The Tree and The Waterfall

 Last night, I ran a session of D&D for a small group of friends.  We've been slowly playing through The Wild Beyond the Witchlight, and it's an absolute hoard of storytelling opportunities.  I've created or tweaked existing NPCs to suit the fascinations of the players all along, but last night I really got to Do A Thing.  

Context: tWBtW offers a treasure table of "Feywild Tokens" that players can trade with NPCs for items or favors.  Our crew doesn't go so hard into Magic Item StuffQuest though, so they're rarely wheeling and dealing as a whole.  I also dislike resource management as a feature, so we go by the honor system and everyone seems perfectly content.  However, it IS fun to get a little surprise item every now and then, so I will roll on the trinket table just to see what comes up.

Last night, one of our bards received a folded paper knight riding a unicorn.  Cute, but nothing particularly special.  I clocked that the item was mildly underwhelming and allowed the player to roll a history check to see if it had any more interesting aspects.  In my mind, it'd be a little more special: it used a rare feywild paper, or was crafted by a famous feywild artisan.

Then they rolled a Dirty 20.  

I don't always reward mod-20s with wild flavor, but this felt right.  

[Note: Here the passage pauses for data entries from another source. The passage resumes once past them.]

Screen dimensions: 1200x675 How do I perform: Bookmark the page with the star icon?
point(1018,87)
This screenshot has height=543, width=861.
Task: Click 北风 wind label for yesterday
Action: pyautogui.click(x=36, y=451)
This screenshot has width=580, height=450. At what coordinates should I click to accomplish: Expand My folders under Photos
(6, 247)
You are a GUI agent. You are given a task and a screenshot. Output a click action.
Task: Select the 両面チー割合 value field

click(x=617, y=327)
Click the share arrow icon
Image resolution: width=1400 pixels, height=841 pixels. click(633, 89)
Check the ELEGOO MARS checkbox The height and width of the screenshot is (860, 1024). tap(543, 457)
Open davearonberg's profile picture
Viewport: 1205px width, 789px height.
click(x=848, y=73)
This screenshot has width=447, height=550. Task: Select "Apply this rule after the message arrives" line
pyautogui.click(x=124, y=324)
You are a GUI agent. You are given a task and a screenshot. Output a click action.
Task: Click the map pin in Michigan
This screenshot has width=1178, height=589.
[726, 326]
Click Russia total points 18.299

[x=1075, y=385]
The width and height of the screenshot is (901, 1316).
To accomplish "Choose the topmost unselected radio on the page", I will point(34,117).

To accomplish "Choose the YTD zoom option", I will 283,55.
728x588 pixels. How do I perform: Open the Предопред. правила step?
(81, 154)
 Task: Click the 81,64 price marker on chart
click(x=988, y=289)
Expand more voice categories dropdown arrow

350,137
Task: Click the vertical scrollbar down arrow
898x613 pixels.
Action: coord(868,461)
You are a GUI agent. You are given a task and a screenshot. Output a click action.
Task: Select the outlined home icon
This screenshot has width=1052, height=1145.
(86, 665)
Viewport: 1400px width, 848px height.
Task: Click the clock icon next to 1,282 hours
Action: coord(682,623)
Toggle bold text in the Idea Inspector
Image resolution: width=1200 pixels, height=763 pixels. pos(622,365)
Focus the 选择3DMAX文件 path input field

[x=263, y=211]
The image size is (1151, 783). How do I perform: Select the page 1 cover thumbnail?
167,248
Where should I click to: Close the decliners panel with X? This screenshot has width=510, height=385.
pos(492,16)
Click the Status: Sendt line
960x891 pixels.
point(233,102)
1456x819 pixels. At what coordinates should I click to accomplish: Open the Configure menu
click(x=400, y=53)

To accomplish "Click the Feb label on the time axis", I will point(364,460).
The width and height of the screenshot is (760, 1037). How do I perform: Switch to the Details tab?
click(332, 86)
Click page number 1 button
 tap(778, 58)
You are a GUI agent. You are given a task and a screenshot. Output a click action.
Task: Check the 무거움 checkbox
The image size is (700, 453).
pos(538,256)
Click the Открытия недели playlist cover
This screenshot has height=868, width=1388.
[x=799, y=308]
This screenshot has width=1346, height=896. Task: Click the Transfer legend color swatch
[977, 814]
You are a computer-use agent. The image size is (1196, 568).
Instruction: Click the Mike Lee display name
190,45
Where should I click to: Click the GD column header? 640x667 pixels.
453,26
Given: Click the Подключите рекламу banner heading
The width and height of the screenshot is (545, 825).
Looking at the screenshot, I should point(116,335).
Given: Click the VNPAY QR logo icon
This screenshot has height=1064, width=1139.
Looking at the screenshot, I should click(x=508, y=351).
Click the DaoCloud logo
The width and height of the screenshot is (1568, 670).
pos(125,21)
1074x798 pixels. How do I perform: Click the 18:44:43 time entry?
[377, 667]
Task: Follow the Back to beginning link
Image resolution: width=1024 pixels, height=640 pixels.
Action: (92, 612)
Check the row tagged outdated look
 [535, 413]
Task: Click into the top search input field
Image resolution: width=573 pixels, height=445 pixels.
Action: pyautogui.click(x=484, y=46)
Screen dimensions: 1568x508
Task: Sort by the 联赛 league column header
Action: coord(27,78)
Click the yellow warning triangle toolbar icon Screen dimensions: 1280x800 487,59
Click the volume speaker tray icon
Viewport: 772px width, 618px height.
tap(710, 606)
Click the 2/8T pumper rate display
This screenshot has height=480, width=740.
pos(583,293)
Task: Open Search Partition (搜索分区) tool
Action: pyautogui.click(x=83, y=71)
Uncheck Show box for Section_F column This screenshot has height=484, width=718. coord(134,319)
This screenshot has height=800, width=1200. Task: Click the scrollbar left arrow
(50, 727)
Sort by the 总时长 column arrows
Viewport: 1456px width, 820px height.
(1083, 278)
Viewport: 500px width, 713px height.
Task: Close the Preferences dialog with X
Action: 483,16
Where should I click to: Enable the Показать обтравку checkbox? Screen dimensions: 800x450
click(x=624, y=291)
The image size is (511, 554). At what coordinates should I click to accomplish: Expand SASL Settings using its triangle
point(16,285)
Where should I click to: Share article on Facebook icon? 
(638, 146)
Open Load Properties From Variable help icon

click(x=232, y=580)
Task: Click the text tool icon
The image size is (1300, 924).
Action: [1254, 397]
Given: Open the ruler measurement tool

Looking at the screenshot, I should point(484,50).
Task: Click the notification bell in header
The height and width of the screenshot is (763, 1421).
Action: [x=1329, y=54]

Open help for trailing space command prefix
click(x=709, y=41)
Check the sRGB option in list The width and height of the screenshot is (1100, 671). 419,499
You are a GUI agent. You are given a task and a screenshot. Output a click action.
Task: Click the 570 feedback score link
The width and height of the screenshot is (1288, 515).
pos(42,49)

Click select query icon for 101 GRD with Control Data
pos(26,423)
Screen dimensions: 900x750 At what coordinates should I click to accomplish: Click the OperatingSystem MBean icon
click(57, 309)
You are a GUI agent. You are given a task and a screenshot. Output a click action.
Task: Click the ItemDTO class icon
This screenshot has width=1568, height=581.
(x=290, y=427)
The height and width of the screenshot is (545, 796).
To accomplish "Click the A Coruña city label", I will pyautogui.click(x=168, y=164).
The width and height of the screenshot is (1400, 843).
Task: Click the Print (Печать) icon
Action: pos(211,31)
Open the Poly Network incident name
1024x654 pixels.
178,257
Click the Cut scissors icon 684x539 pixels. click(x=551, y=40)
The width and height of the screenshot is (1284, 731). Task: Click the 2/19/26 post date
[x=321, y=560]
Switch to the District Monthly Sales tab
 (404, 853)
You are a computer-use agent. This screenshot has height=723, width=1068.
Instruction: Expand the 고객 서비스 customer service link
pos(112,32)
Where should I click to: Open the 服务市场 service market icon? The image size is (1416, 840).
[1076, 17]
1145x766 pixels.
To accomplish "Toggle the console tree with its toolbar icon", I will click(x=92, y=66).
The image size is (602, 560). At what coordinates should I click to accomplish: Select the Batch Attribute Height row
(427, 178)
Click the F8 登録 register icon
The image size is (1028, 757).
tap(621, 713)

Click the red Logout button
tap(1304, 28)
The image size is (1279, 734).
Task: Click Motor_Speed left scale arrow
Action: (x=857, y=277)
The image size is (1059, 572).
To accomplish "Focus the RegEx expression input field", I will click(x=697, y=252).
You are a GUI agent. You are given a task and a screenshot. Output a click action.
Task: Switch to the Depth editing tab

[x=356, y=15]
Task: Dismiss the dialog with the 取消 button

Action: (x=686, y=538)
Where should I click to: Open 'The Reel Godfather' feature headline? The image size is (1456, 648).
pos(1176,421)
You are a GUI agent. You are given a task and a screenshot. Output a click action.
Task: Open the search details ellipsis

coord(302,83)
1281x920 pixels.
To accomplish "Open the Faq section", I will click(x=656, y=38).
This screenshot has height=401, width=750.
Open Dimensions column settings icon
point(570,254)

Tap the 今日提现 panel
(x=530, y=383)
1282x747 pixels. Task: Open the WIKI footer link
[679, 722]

So, I gave the bard a Story.

Once upon a time, there was a tree that fell in love with a waterfall.

The tree called out to the waterfall, declaring its love, but the waterfall could not hear the tree over its tumult.

The tree asked the earth to help, but the earth wouldn't listen.

The tree asked the sky to help, but it also refused.

Distraught, the tree called out to the stream, lamenting, heart aching.

The stream listened.

It spoke to the salmon, who jumped up the river to deliver the message.

The sky then heard the story in the splashing of the trout, and being so moved, sent mighty rain clouds to help deliver the message.

The earth felt the message in the rain, and shifted great shoulders of rock and dirt, speaking the tree's message in the tumbling of rock and mud.

And the stream burst its banks, calling out to the waterfall, who finally heard.

As the cliff came racing down in a great landslide, the waterfall reached the tree at last.  Time slowed, the tree bending against the pressure of water, earth, and stone - blissful to receive its love at last.

When the water receded, the tree miraculously still stood, though changed in a strange way.

Many ages later, a woodcutter approached the tree and found it to be of good size for his purpose.  The woodcutter swung his axe and dealt a mighty blow to the bark of the tree.  However, he found that he had made no mark on the tree, as though his axe had simply bounced right off.  Try after try, swing after swing, the woodcutter made no progress.  Finally, exhausted, he slumped at the base of the tree and called up "At least a branch?  I wish to build a home for my family."  Moved by the honest plea, the tree dropped a great twisted branch at the woodcutter's feet.  

The man dragged the branch back to his workshop and tried to find a use for it.  But so strange was the bark, and odd the woodgrain, that the woodcutter could not find a use for the branch. So the branch sat. For years, it stood in the workshop, taking up space. Eventually, the man threw his hands in the air, exclaiming, "Fine! I will grind you up for paper pulp and give you to my children."  And so he did.  Grinding and soaking, pressing and shaping the material, the man labored long.  And when he finished, he made one thousand and one perfect square sheets of paper like no other.  When folded, the paper seemed to take up no more thickness than before - seeming to bend to the artist's desire.  The squares became legendary for their ability to be crafted into the most intricate designs.  Many craftsfolk and artisans searched for the sheets for a lifetime without success, and even more tinkers and traders claimed to sell the mythical squares.  

Few sheets of the paper remain, but those folk who happen across a trinket made from one of the squares know that it is worth more than it seems.